There remains the question of the nonresident housekeeper, with which I promised to deal. That question also was raised in last year's Debate. The case was made, just as it has been made to-day, that the circumstances of a household may make it impossible in practice, or extremely difficult, to provide accommodation for a housekeeper in circumstances in which the employment of a resident housekeeper would be absolutely justified. I am not going to deny for a moment that there is some force in that argument, but I venture to say—and my conclusion is the same as that of my predecessor who went into this matter—that you put the tax inspector in a very difficult position if he has to look at the circumstances of each individual case and make up his mind whether the taxpayer is pitching a tale, whether the facts are really as represented. Residence is a very good practical test where there are children; the case for a housekeeper is the case for having someone who can give motherly care all through the 24 hours. If this concession were made, it would really have to extend to every case where daily help is employed in running a house. That is what it would come to in practice. I hope the Committee will not press me to go further at this time, when there are no new arguments at all, than my predecessor, who made a very careful examination, felt justified in going a year ago. The situation has not changed in the last 12 months in a way which justifies us in doing something to-day which would not have been justified then.

Mr. McEntee

Does the right hon. Gentleman not consider that the conditions have changed very materially owing to the fact that a great number of houses have been destroyed, and that overcrowding is infinitely greater now than it was even last year? It is growing because no new houses have been built and a great number of houses have been destroyed. Families are compelled to live in a couple of rooms and a father who has lost his wife, and is left with three or four children, cannot bring in a resident housekeeper unless, of course, they occupy the same room, but that would not be the intention of the Income Tax law. You may have the case of two people living next door to each other. One man may have a whole house and one child and will be entitled, if he has a resident housekeeper, to the concession now given, while next door you may have a man living in two rooms, who is unable to get any other accommodation, having three or four or more children.
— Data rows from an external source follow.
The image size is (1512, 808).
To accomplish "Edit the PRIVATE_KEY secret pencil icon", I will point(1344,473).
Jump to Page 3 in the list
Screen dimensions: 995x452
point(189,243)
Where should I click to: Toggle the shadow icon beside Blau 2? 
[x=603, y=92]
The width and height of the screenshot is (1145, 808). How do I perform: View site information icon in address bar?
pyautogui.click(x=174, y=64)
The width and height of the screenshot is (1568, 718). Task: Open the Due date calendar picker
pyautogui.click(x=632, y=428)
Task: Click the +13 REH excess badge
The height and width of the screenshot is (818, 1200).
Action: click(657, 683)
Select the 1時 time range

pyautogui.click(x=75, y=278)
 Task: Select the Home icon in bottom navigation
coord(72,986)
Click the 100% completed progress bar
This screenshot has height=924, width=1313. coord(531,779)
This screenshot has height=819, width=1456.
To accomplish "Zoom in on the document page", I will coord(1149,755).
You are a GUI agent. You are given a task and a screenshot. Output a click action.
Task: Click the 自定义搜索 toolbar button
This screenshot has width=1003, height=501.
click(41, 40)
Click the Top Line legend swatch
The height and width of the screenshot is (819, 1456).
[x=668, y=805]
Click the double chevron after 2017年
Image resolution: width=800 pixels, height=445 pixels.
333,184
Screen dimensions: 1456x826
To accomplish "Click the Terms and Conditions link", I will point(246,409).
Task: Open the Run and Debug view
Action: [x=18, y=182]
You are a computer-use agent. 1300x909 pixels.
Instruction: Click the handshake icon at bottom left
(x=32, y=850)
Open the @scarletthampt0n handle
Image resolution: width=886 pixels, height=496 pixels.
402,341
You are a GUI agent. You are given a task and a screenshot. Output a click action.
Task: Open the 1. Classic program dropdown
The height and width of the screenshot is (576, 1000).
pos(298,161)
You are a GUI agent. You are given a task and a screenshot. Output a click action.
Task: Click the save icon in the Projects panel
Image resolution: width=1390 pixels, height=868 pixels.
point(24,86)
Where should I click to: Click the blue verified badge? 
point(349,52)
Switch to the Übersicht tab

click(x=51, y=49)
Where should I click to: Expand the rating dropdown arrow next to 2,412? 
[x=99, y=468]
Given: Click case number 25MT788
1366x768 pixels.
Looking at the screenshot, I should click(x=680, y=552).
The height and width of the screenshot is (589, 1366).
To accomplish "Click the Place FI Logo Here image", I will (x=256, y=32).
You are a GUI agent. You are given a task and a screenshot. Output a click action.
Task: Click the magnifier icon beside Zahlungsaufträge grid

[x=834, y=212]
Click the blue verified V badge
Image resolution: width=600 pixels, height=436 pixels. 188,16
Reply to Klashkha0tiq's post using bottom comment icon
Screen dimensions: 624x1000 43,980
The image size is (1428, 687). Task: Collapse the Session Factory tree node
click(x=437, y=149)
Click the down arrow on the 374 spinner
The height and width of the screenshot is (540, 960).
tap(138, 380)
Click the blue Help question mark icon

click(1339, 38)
There are many such cases. Surely some concession ought to be made now, because of those changed circumstances, to the man with the large family living in congested conditions?

Sir J. Anderson

I want to give the fullest consideration to every argument that may be brought forward, but I cannot really agree that since this time last year there has been any such change in actual conditions as would in itself justify a change.

Sir R. Tasker

According to my information and experience over some 25 years in connection with an institution, a disabled ex-Service man's pension is governed by the percentage of disability at the time of his examination. We have found that whilst some men respond to treatment, others get much worse and become totally disabled, and the latter are then told that they must prove that this extra disability is due to war service. I think the Chancellor has not made—

The Temporary Chairman (Sir Cyril Entwistle)

I do not think that question arises on this new Clause.

Question, "That the Clause be read a Second time," put, and negatived.